L'écrivain Milan Kundera est mort
L'auteur franco-tchèque Milan Kundera est décédé mardi à l'âge de 94 ans. Devenu persona non grata en Tchécoslovaquie après la répression du Printemps de Prague, Kundera avait émigré en France en 1975 - il avait ensuite écrit dans la langue de Molière. En 1984, son roman L'Insoutenable légèreté de l'être avait connu un succès mondial. La presse rend hommage à un grand intellectuel, au regard politique acéré.
Eco, García Márquez et Kundera
Non sans une certaine dose de fierté nationale, Echo24 place Milan Kundera au firmament de la littérature mondiale :
«Ici aussi, dans un pays relativement insignifiant, est née une grande œuvre littéraire. La Plaisanterie, de Kundera, est un roman que les essayistes et les critiques des revues du monde entier ont salué. ... L'Insoutenable légèreté de l'être, publié en exil, était devenu un best-seller mondial ; aux antipodes des romans de Dan Brown ou de Cinquante Nuances de Grey, c'est une œuvre qui est immédiatement entrée dans le canon du roman moderne - pour y rester. On pourrait dire que la littérature mondiale d'après guerre a engendré trois grands romans seulement : Cent Ans de solitude, de Gabriel García Márquez, Le Nom de la rose, d'Umberto Eco, et L'Insoutenable légèreté de l'être, de Kundera.»
Un critique de l'instantanéité de notre époque
Les avertissements proférés par Kundera à l'endroit de la société médiatique sont plus actuels que jamais, fait valoir Le Figaro :
«L'éternel exilé avait vite perçu les conséquences de ce processus. Il craignait pour la littérature menacée par la tyrannie de l'actualité, pour le temps long balayé par l'instantanéité, pour la nuance, pour le secret. … Au milieu des années 1980, Kundera avait choisi le silence dans un réflexe quasi existentiel, fuyant le fracas du monde et le rôle que la société médiatique assigne à ceux qui y prennent part. Refus d'interviews, d'émissions, seuls ses écrits, rares, précieux, parleraient pour lui. Quarante ans après, ses avertissements résonnent toujours, amplifiés par la formidable expansion numérique et ses effets sur la pensée et le débat, qui constituent à tout le moins un immense bouleversement.»
Marqué par le printemps de Prague
Gość Niedzielny interprète l'œuvre de Kundera au prisme de sa critique de l'invasion soviétique de la Tchécoslovaquie en 1968 :
«Ces évènements avaient valu aux écrits de l'auteur d'être inscrits sur une liste noire, et l'avaient poussé à émigrer en France.
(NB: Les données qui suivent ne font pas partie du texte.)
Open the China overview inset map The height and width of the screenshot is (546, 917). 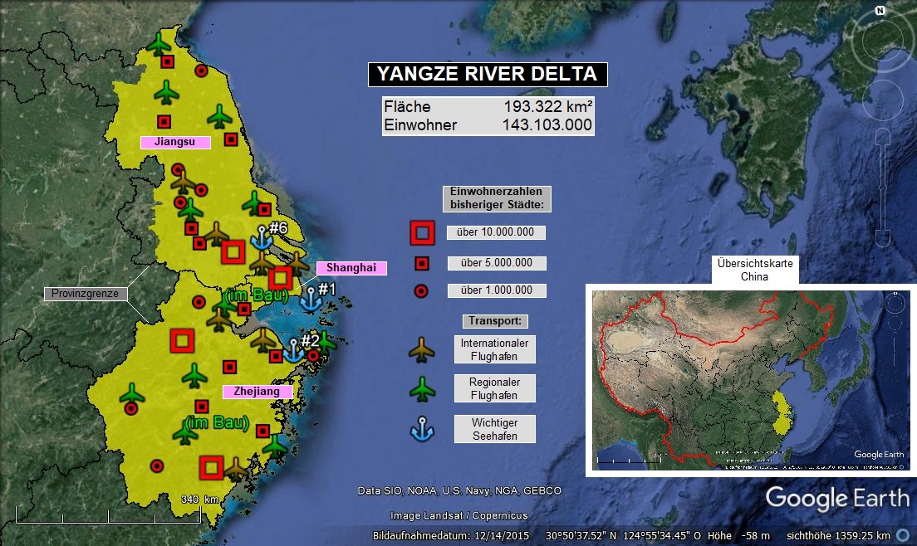click(x=752, y=379)
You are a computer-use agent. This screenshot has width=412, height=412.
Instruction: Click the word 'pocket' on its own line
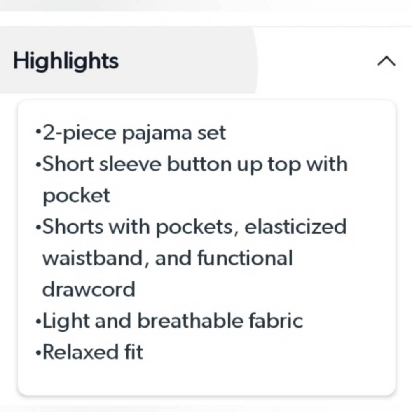coord(76,196)
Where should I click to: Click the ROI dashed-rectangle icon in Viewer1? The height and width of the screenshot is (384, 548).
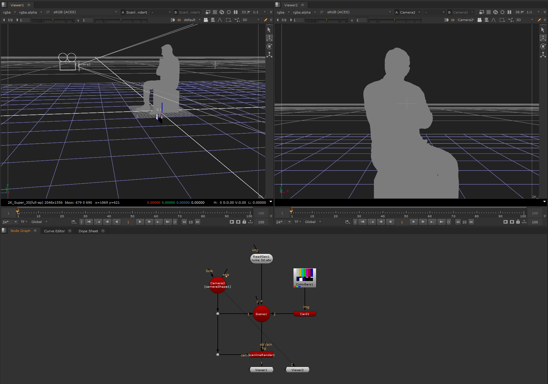point(228,20)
Les conséquences de cet épisode sont aussi devenues le point de départ de L'Insoutenable légèreté de l'être. Il s'agit d'un diagnostic amer, non seulement du régime, mais aussi de l'existence d'un individu en quête de plaisir et d'une vie dans l'insouciance. Une vie qui lui glisse entre les doigts et ne lui apporte aucune satisfaction. ... Le principal message de l'œuvre de Kundera, c'est probablement l'avertissement suivant : une vie vécue sans responsabilité finit par devenir insupportable, et la légèreté convoitée se révèle souvent être un fardeau.»
Un regard européen
Financial Times fait le commentaire suivant :
«Kundera abordait le sort des petites nations sous la férule du totalitarisme, mais aussi la façon dont le communisme soviétique a brisé l'unicité de la culture européenne. L'une de ses œuvres les plus remarquables est : Un Occident kidnappé, la tragédie de l'Europe centrale (1983), un essai dans lequel il affirme que la Tchécoslovaquie - scindée en deux Etats en 1993 - et d'autres pays d'Europe centrale ont formé une partie intégrante de la culture occidentale pendant des siècles, avant d'être 'kidnappés' par l'Union soviétique après la Seconde Guerre mondiale, et d'être placés de force au sein d'un bloc oriental dominé par Moscou.»